About this exercise | In the entries below, the word "hamburger" appears on some lines. Copy each of those lines.

Extracted information |

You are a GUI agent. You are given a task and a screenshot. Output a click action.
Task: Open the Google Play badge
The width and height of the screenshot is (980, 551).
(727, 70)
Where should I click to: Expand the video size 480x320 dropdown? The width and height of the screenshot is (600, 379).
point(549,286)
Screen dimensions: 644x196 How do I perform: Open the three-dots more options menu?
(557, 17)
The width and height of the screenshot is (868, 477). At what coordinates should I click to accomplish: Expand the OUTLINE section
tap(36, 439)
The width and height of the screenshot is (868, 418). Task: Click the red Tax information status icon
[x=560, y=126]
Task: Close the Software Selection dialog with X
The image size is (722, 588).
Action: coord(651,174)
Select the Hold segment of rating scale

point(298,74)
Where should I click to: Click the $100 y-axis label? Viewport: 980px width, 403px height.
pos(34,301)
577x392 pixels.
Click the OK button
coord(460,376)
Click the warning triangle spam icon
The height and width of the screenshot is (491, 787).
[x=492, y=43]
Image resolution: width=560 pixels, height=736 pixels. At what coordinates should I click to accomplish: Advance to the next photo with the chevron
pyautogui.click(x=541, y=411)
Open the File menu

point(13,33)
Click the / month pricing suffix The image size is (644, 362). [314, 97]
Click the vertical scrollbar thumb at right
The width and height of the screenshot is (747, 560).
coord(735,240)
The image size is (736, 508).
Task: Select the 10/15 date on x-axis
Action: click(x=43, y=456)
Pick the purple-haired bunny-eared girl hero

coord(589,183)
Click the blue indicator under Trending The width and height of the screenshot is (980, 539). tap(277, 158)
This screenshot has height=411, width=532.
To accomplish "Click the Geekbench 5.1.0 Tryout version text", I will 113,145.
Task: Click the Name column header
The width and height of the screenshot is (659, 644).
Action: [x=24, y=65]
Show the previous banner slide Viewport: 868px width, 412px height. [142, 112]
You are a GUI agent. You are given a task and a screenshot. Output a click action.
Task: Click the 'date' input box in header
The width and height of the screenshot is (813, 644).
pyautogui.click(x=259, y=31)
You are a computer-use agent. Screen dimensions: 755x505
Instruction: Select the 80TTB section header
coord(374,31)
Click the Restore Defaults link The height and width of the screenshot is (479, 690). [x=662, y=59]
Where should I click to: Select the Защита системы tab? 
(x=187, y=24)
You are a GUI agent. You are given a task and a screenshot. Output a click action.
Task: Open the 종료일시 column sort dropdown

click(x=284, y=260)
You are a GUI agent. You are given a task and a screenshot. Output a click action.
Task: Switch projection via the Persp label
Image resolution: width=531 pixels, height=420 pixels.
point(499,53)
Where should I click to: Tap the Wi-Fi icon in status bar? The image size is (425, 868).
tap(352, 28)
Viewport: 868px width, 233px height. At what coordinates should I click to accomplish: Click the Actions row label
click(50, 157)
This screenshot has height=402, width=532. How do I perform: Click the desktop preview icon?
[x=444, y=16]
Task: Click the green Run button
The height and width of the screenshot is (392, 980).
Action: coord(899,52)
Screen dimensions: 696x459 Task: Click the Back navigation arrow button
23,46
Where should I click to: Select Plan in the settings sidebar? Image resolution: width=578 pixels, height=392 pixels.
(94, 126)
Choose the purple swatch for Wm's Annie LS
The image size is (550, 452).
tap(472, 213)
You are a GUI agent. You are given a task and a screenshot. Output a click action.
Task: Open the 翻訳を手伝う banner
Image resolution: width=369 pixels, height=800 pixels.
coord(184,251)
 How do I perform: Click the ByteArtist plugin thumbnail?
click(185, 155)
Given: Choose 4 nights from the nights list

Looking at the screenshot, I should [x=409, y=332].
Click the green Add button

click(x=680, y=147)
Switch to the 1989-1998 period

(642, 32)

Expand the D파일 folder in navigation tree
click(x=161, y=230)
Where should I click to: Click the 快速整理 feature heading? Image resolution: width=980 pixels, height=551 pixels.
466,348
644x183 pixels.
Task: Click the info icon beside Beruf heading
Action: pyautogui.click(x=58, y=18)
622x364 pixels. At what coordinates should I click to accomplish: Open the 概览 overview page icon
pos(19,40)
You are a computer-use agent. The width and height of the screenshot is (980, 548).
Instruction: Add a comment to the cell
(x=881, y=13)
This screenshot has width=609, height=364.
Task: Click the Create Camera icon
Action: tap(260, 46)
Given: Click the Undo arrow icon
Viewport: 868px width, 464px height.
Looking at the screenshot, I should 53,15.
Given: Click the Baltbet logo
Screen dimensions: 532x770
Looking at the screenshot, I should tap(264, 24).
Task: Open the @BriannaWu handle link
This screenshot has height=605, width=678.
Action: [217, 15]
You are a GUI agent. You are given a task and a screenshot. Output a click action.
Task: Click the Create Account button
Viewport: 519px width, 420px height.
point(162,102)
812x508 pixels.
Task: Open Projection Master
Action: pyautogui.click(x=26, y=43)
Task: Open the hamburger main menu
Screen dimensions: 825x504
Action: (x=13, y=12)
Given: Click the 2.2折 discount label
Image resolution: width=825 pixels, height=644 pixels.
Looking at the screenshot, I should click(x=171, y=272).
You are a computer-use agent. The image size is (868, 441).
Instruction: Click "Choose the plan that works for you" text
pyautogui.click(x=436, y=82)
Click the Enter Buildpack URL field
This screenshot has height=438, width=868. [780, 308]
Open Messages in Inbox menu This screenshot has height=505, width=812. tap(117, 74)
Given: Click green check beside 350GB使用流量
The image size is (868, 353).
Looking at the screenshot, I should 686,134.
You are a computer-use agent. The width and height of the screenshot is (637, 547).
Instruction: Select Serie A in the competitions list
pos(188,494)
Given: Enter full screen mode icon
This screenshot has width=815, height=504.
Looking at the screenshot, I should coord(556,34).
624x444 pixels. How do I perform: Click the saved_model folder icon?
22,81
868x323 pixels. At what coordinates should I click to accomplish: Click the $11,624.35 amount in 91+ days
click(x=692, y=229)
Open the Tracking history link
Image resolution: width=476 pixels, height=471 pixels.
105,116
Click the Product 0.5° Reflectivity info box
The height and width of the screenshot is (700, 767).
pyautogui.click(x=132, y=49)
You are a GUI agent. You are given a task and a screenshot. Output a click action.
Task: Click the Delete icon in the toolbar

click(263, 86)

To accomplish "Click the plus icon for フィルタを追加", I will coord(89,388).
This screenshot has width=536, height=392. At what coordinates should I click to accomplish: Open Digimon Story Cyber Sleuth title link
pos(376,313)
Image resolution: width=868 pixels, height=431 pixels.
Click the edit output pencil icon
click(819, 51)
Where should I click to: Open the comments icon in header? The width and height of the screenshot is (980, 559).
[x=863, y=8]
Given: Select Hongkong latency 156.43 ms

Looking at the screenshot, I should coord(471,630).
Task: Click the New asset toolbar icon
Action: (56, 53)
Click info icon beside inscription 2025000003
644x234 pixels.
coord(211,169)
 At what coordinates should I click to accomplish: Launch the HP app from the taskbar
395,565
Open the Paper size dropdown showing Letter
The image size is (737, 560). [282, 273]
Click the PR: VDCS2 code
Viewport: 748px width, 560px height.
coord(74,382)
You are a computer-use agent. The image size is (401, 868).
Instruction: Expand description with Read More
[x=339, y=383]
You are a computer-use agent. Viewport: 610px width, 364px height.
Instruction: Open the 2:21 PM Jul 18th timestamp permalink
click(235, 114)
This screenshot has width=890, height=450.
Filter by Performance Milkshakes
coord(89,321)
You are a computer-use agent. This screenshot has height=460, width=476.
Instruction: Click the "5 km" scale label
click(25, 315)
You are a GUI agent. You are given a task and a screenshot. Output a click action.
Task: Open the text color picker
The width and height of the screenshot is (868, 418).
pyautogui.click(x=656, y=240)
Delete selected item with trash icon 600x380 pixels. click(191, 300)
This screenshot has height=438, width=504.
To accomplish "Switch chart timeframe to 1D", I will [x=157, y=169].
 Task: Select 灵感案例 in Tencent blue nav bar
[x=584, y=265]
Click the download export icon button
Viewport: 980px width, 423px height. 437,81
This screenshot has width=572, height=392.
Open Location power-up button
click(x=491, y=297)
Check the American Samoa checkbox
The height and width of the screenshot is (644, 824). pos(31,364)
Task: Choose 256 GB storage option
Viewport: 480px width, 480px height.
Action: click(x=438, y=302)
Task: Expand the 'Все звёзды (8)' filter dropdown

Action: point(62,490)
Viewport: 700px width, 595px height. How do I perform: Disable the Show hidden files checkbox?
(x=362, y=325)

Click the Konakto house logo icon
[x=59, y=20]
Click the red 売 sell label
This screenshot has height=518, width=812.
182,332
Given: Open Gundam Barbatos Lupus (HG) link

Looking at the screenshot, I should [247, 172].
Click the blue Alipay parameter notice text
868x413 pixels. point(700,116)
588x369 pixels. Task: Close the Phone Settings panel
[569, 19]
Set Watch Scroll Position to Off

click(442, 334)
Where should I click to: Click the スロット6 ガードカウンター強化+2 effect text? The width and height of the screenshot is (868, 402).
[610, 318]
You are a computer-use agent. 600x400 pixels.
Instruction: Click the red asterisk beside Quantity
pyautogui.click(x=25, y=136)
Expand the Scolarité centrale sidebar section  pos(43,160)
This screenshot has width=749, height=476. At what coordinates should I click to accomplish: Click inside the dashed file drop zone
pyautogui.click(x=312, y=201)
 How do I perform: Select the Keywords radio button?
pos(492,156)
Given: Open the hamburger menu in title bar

Result below |
Task: Open the hamburger main menu
Given: Open the hamburger menu in title bar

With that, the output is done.